156. Tocante a las opiniones de Cicerón, suele ser difícil el conocerlas con exactitud. Es académico en todo el rigor de la palabra. Introduce alternativamente en sus diálogos a filósofos de todas las escuelas; y aunque a veces se descubre cuál es la que prefiere, también sucede con harta frecuencia que no es fácil adivinar su verdadero pensamiento. Hasta se podría sospechar que en varias materias no tenía opinión, y que el estudio de los filósofos había engendrado en su ánimo un espíritu de duda, que se hace sentir demasiado, aun en las materias más graves. Pasajes tiene sumamente peligrosos. Comoquiera, es preciso confesar que la penetración de su espíritu y la elevación de sus sentimientos le inclinan siempre hacia lo verdadero, lo bueno, lo grande: si habla de Dios, se expresa con un lenguaje tan magnífico que los autores no se cansan de copiarle; si trata del alma, se resiste a confundirla con la materia, y no concibe que pueda acabar con el cuerpo; si de la moral, se indigna contra Epicuro, y pondera la sublimidad y belleza de la virtud con un estilo que arrebata y encanta.

157. Cicerón hubiera sido más filósofo si hubiese meditado más y leído menos; se conoce que escribía teniendo a la vista las obras de todas las escuelas griegas; y su mente, clara como la luz, se ofusca a menudo con la abundancia y embrollo de los materiales que se empeña en ordenar y esclarecer. Nunca ve con más lucidez y exactitud que cuando se abandona a las inspiraciones de su genio, olvidando los sistemas de sus predecesores, y sometiendo los objetos al fin o criterio de su elevado entendimiento y a las sanas inspiraciones de su corazón noble y generoso.

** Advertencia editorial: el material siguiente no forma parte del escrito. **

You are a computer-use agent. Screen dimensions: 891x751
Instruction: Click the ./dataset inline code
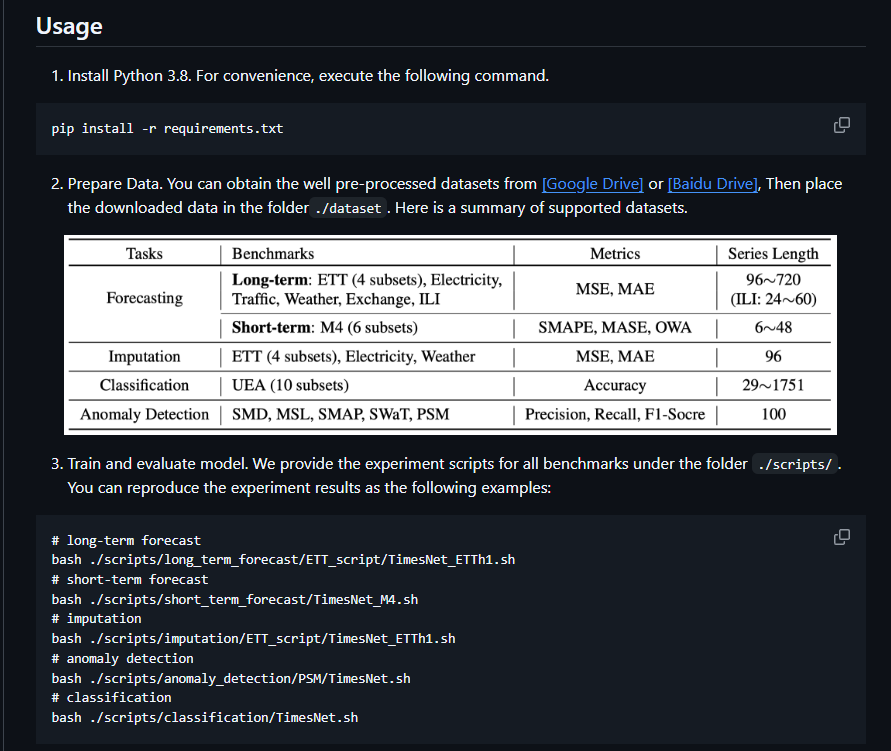tap(348, 208)
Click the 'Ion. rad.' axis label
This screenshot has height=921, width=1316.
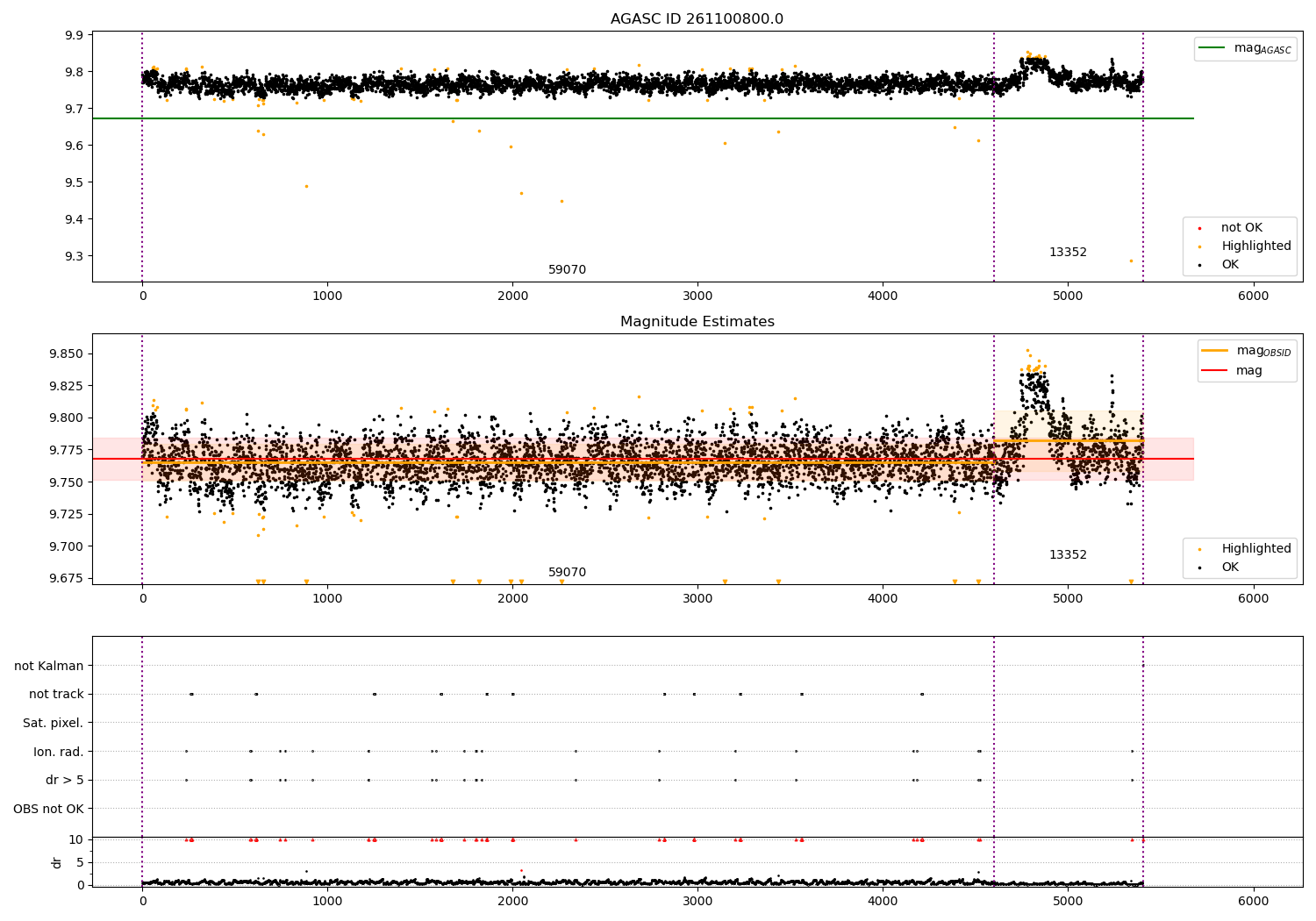click(x=59, y=752)
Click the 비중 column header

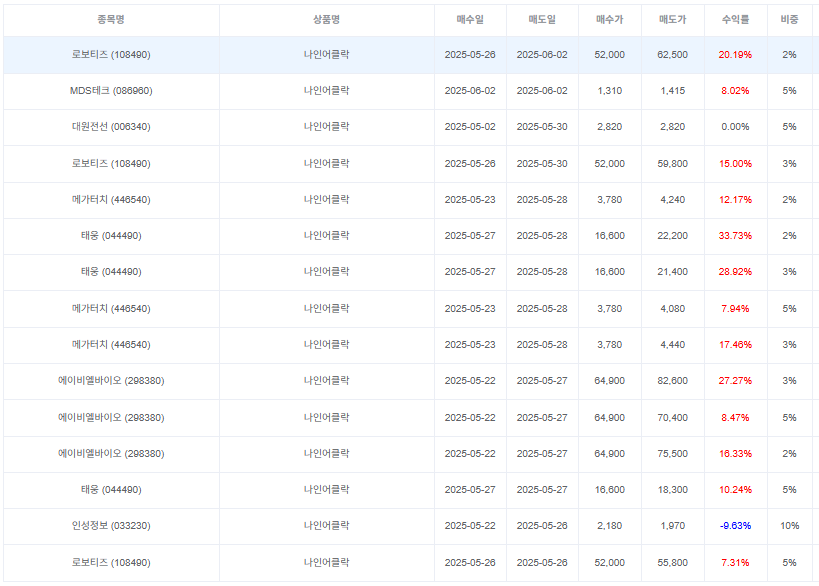click(x=789, y=20)
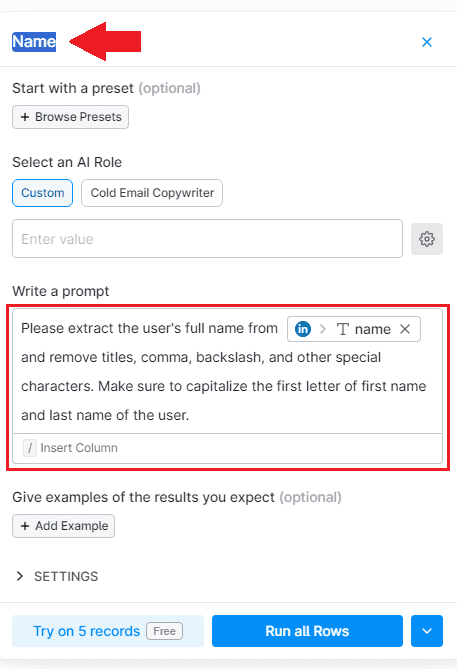Screen dimensions: 457x669
Task: Click the LinkedIn icon in prompt token
Action: click(x=303, y=329)
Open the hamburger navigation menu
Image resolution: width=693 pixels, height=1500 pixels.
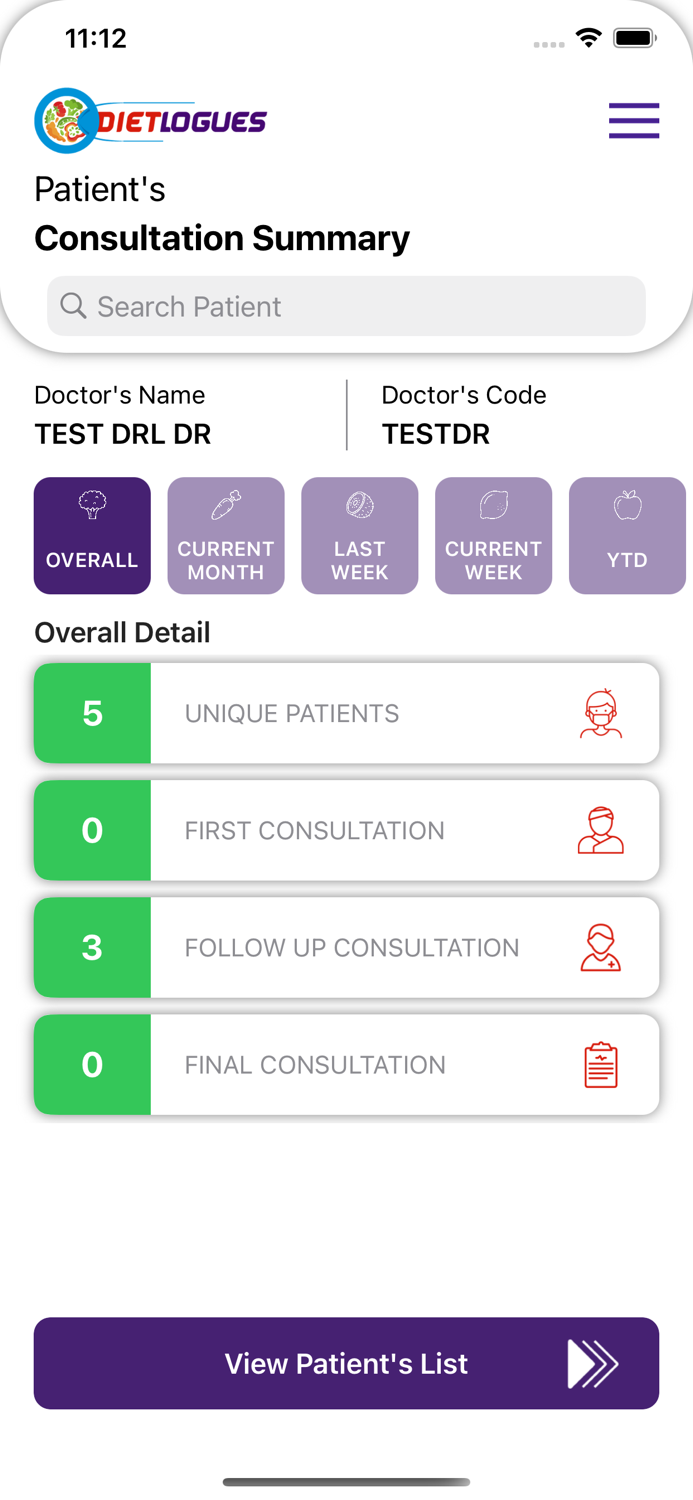pos(634,120)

158. En Cicerón se retrata el estado de la filosofía poco antes de la venida de Jesucristo. El arte de discutir y de exponer había llegado a mucha perfección; todo se había ventilado, pero con escaso fruto para la certeza; los grandes problemas sobre Dios, sobre el hombre, sobre el mundo, la filosofía humana los contemplaba, mas no los resolvía: daba un paso en el buen camino, pero luego se extraviaba, y fluctuante entre contradicciones, inconsecuencias e incertidumbre, casi desesperaba de encontrar la verdad y se refugiaba en el escepticismo. No le profesa abiertamente Cicerón; pero en muchos pasajes manifiesta una profunda desconfianza. Comoquiera, he aquí cómo se explica él mismo sobre el método de filosofar que le parece mejor; en lo cual no dejaría también de influir la natural moderación de su carácter: «Fáltame hablar de los censores que no aprueban el método de la Academia; su crítica me afectaría más si les gustase alguna filosofía que no fuera la suya. Pero nosotros, que acostumbramos a rebatir a los que creen saber algo, no podemos llevar a mal el que otros nos impugnen; bien que nuestra causa es más fácil, supuesto que buscamos la verdad, sin espíritu de disputa, con laboriosidad y celo. Aunque todos los conocimientos estén erizados de dificultades y sea tanta la oscuridad de las cosas y la flaqueza de nuestros juicios que de muy antiguo, y no sin razón, desconfiaron de encontrar la verdad los hombres más sabios; sin embargo, así como ellos no cesaron de investigar, tampoco lo dejaremos nosotros por cansancio; y el objeto de nuestras disputas no es otro sino el que, hablando en pro y en contra, nos guíen a la verdad, o cuando menos nos acerquen a ella. Entre nosotros y los que creen saber no hay más diferencia sino que ellos no dudan de la verdad de lo que defienden y nosotros tenemos muchas cosas por probables, a que nos conformamos, pero que difícilmente podemos afirmar» (I. Acad., lib. II, § 3).